2. Never run unknown installers. If you are asked to download any file during a cold call, refuse. IT departments push software through managed deployment, not ad-hoc file shares.
3. Report the incident. In Teams, you can report an external user as phishing by clicking “…” on the chat or call and selecting “Report a concern.”
For IT and security teams:
1. Review external access policies under Teams Admin Center > Users > External access. Set to “Allow only specific external domains” and list only trusted partners.
2. Train help desk staff to recognize that attackers may impersonate them; ensure they never ask for password resets or software installs via unsolicited Teams calls.
3. Deploy endpoint detection and response (EDR) rules that alert on anomalous parental-legal RMM tool usage — especially if the tool isn’t part of your approved software catalog.
4. Regularly test your environment with simulated phishing exercises that include fake Teams calls; measure and improve user response rates.
5. Apply the principle of least privilege to user accounts; a RAT is far less dangerous if the compromised user doesn’t have local admin rights.
The road ahead: Will Microsoft tighten Teams security?
The EtherRAT campaign exposes a gap between platform capabilities and user assumptions.
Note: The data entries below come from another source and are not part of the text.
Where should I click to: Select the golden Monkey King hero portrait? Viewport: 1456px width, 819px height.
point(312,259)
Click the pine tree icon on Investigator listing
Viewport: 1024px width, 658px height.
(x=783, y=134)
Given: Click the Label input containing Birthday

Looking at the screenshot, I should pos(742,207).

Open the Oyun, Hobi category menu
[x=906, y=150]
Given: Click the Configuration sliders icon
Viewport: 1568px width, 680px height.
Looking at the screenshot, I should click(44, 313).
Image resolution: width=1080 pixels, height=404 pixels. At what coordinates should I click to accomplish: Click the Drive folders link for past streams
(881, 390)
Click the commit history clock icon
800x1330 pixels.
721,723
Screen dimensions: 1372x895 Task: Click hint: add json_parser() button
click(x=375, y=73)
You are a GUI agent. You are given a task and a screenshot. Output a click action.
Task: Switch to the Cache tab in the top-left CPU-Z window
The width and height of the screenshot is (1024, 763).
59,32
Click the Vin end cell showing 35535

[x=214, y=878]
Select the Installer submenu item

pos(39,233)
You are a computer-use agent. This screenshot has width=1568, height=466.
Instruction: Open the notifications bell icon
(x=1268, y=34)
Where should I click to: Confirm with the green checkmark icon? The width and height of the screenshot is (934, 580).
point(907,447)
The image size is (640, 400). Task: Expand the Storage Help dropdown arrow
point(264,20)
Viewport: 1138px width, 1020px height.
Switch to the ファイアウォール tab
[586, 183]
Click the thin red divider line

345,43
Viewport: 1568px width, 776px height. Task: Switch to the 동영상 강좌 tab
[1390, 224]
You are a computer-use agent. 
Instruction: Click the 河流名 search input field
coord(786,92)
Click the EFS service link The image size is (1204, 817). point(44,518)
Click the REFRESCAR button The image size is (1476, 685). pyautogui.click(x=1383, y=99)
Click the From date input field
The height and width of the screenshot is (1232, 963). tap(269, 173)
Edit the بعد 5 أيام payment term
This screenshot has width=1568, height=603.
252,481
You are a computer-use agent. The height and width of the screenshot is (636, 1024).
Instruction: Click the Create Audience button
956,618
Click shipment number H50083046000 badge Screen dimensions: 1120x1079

While Teams provides external tagging and admin controls, the defaults are permissive, and social engineering has proven adept at bypassing the friction added over the last two years.
Microsoft will likely face increased pressure to enable more aggressive external communication blocks by default, especially for tenants that don’t regularly collaborate with external parties. Features like voice call interception, where an AI could flag a caller claiming to be internal staff, may be on the roadmap—but they introduce privacy and trust concerns.
For now, the most effective defense is a combination of technical restrictions and user education. As remote and hybrid work cement collaboration platforms as critical business infrastructure, expect more campaigns like EtherRAT that exploit the inherent trust users place in these tools.